Il Cardellino
E’ successo a New York, il 10 aprile di quattordici anni fa. ( La mia mano esita di fronte a questa data, devo costringermi a scriverla, imporre alla penna di continuare a scorrere sul foglio. Era un giorno come tanti, ma da allora buca il calendario come un chiodo arrugginito.)
Theo Decker sopravvive appena tredicenne a un attentato terroristico al Metropolitan di New York. Improvvisamente solo, dopo la morte della madre viene affidato dai servizi sociali alla famiglia di Andy, un suo compagno di scuola. In un lunghissimo flaschback che inizia in una camera d’ albergo a Amsterdam, Theo racconta il giorno dell’ attentato, il periodo di affidamento presso la famiglia Barbour e quello con il padre a Las Vegas, l’ amicizia con Boris, il rocambolesco ritorno a New York, il nuovo inizio con Hobie, la passione per l’antiquariato, le truffe, i salotti più chic della città, il mondo dei falsari d’ arte. Onnipresente, in ogni istante, il suo talismano: il piccolo quadro di Fabritius il Cardellino del 1654.
Con un intenso lavoro di scrittura e una minuziosa attenzione ai particolari, l’ autrice, come in un romanzo ottocentesco dalle intense sfumature gotiche, ci sorprende di pagina in pagina rivelando un romanzo di formazione dalle svolte inattese. Una storia sulla sopravvivenza e la solitudine, il dolore e la nostalgia, l’ isolamento e l’ alienazione, la paura e le conseguenze post traumatico dei sopravvissuti a un attentato, sull’ autodistruzione e sulla fragilità della vita. Una narrazione che analizza le mille sfumature dei sentimenti, dall’ amore totalizzante alle ipocrisie delle relazioni, dall’ amore non corrisposto ai legami casuali ed improvvisi. Un romanzo sull’ ossessione di un’ opera d’ arte e sulla bellezza di un’ opera d’ arte. Il quadro di Fabritius è il segreto di Theo, la sua ossessione, il ricordo della madre e dell’ innocenza perduta, come il cardellino anche Theo ha la sua piccola e invisibile catena che ne impedisce la libertà. Un’ opera che è un elogio alla città di New York, qui splendida e crudele.
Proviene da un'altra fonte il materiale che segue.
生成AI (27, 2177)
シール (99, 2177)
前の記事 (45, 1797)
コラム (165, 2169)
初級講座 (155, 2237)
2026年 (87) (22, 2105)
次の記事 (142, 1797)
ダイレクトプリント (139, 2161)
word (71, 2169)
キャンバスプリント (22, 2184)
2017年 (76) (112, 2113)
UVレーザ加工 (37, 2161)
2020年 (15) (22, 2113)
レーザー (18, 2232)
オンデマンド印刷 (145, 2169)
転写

Perché, se sono i nostri segreti a definirci, e non il volto che mostriamo al mondo, allora il quadro era il segreto che mi elevava al di sopra della superficie dell’ esistenza e mi permetteva di conoscermi per quello che sono. Ed è là: nei miei quaderni, in ogni pagina, anche se non c’è. Sogno e magia, magia e delirio.